Whenever I have the chance, I talk to younger women in their forties and fifties as well. All of them experienced perestroika and so they all know what it was like to have religion suddenly become legal. I always ask why they chose to go to the Russian Orthodox Church when religion became legal—as with most things in Russia, for the first time, people had a choice. The answers I’ve gotten thus far include “I just felt something,” “I was already baptized,” and “Because I’m a Russian.” I wonder if a pattern will emerge or if someone will be able to give me a really good reason for their faith. It’s a question I plan to keep asking younger women as I continue my research.
Unfortunately, not every old woman in Russia is religious, which I found out very quickly. I’ve still found it interesting to talk with them because most of them are baptized and have some relationship to the church, even if it’s not positive. One such conversation, with a woman named Nina Petrovna, made me realize that Russian Orthodoxy has many different faces—it’s not as simple as separating the believers from the non-believers.
Another major challenge of my project was the shock value of the stories that people have told me and the dead atmosphere in some of the churches which are still ruined—especially in Tver. I decided to prepare myself. I visited all of St. Petersburg’s museums and monuments to the Blockade and the war, including the cemetery where all the victims are buried. Visiting all of these sites made it easier to hear people’s stories because I wasn’t as shocked. It also meant that I didn’t have to ask as many logistical questions: historical facts I could find out from a museum without bothering anyone.

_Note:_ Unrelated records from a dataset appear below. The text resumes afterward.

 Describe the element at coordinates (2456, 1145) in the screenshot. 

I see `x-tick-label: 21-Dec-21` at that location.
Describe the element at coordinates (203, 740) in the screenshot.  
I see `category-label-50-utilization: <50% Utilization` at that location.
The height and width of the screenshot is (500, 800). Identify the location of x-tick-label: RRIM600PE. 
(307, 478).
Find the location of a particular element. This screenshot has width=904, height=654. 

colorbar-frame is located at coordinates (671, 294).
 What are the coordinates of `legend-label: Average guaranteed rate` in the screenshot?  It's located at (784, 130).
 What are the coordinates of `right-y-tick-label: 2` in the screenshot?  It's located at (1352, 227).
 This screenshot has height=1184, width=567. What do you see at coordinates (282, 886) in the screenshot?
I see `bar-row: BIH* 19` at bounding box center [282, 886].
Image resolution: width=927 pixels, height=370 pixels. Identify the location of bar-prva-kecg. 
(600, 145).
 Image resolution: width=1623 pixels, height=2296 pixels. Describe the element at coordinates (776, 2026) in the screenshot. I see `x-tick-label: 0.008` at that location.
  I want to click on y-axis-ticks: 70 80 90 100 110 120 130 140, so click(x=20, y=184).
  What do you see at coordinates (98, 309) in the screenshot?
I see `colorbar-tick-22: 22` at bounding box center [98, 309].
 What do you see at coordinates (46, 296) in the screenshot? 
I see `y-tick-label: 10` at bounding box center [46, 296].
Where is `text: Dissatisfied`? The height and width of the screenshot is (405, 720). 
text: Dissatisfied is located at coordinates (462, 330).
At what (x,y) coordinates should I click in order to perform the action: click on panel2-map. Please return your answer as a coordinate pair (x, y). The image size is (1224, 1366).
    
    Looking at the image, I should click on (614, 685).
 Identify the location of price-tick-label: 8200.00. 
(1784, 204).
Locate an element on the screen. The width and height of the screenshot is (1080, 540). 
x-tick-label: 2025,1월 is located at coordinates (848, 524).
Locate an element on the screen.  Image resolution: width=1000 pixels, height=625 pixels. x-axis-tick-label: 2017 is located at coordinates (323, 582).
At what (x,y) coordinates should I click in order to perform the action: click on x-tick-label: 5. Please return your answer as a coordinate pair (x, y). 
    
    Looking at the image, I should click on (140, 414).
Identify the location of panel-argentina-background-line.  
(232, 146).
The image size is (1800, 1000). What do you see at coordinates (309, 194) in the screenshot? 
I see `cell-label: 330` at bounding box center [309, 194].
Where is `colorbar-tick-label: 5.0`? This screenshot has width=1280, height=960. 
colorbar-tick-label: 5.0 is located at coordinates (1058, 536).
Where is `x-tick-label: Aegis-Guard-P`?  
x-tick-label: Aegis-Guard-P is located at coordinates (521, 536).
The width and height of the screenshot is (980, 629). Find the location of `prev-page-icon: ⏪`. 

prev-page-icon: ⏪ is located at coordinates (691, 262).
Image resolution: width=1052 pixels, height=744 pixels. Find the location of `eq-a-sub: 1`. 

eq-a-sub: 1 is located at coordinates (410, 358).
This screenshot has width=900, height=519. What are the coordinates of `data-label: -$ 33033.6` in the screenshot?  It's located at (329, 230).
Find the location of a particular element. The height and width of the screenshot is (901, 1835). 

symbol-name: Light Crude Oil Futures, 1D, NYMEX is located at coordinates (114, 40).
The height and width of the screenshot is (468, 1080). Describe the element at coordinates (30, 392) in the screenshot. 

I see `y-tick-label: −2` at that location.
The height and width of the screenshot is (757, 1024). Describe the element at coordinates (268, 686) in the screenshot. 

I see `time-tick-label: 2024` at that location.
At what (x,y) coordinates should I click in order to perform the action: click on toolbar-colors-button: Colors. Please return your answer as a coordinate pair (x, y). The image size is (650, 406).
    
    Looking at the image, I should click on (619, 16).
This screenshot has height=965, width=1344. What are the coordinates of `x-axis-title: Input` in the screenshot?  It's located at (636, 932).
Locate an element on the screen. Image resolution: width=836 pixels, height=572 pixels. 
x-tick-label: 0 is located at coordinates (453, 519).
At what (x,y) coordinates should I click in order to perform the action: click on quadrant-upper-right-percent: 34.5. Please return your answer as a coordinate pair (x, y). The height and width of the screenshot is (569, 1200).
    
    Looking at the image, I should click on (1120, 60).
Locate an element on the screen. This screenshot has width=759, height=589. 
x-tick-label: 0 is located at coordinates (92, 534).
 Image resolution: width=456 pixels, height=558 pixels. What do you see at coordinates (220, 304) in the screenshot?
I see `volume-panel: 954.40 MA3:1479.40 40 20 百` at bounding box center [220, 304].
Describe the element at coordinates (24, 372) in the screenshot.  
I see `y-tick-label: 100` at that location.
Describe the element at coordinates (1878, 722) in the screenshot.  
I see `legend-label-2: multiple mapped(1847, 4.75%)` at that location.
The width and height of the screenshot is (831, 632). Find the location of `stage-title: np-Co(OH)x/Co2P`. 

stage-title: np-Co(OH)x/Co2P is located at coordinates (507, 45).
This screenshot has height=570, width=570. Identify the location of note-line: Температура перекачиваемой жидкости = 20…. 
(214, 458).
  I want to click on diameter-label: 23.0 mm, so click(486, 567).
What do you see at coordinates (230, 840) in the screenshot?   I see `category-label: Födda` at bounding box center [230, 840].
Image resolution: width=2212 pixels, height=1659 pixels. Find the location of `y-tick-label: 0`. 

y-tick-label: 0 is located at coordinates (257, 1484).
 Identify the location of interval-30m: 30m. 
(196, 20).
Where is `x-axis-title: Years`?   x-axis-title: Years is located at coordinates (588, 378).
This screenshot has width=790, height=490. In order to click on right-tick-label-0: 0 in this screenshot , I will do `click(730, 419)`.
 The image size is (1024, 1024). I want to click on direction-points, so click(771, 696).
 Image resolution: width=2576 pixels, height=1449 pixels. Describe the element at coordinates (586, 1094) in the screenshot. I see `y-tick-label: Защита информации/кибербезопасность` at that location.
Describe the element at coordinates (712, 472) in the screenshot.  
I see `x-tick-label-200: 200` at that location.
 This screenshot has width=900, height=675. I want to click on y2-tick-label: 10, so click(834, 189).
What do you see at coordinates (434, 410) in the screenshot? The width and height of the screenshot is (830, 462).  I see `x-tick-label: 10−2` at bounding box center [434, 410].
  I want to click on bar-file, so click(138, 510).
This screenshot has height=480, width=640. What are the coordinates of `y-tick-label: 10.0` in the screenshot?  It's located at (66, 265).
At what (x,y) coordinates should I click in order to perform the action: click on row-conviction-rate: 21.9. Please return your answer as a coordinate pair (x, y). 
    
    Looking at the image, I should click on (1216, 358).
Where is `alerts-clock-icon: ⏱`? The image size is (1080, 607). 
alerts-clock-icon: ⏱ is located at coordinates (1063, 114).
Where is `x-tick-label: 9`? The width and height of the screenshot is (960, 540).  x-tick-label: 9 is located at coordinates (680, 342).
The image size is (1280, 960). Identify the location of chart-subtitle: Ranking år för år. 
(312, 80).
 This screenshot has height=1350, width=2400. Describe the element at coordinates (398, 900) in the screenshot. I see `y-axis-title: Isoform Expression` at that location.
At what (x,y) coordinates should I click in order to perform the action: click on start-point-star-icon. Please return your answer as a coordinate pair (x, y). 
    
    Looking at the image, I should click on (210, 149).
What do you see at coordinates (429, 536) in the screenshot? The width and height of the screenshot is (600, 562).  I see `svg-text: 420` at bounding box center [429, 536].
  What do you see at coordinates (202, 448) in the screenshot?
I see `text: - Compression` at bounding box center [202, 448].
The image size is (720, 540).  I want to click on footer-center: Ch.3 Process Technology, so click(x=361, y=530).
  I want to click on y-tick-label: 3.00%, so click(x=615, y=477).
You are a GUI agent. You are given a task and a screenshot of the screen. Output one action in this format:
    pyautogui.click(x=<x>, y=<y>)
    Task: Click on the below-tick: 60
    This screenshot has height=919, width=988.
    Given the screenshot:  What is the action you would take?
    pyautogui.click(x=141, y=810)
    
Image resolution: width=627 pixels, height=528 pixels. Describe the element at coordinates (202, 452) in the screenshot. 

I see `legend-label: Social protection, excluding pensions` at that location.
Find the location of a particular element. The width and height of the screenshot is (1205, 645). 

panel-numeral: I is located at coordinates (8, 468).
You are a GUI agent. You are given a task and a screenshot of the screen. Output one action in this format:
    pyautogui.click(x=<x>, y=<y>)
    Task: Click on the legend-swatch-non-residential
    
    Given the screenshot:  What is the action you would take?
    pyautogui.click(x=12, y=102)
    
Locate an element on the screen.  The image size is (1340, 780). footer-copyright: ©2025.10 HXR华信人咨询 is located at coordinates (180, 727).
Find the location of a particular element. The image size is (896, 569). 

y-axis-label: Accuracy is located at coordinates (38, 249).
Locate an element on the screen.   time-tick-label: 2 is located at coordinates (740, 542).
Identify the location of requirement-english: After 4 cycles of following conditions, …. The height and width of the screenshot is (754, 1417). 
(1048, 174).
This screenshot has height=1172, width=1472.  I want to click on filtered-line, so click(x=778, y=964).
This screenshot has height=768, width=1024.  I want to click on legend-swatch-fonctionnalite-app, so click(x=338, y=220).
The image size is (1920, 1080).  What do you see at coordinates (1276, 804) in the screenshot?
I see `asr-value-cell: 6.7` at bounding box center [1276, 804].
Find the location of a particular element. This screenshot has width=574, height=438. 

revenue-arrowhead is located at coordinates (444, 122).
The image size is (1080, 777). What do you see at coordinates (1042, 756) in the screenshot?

In September, I gained access to the archive in the Museum of St. Petersburg history and found out a little about the state of the church in the time of the Blockade. Reading gave me some more insight into the atmosphere of St. Petersburg at the time of the Blockade. I learned that Stalin allowed nine churches to open in Leningrad during the Blockade to maintain feelings of normalcy and that the Church, in turn, donated money to the war effort. It was interesting to learn about that connection and that there was a period in Russian history when going to church was “patriotic.” I will continue to use archives wherever I can find them, especially in Moscow.
I’ve discovered another worthwhile dimension to my project that I hadn’t considered. While I was in Tver I had a unique opportunity to serve at a monastery in exchange for a tour and a meal. I found out several interesting pieces of information from my guide and the “matushka” (the head nun) about faith during the Soviet Union. Although they are hesitant to share their own stories, they are happy to tell me about the Church as a whole or about their own monastery. The matushka in Tver offered me contacts in Moscow, which I hope to use. It would be interesting to learn more about how nuns survived the repression—and they are women of the Russian Orthodox Church.
Lastly, and most importantly, in the last three months, I’ve grown up. I’m much more patient with myself, much more thoughtful, more careful with my words (which happens when you have a limited number to choose from) and less inclined to become frustrated at things I can’t control. I can’t pinpoint exactly when these things happened to me or when the change started, but when I look back at my journal entries from July, I can sense a difference.
In August, I remember flipping through my day-planner and thinking how long it was until I got to go home. Now, I look at it and wonder if I have enough time. Either way, I’m excited for what Russia and the next nine months have in store for me.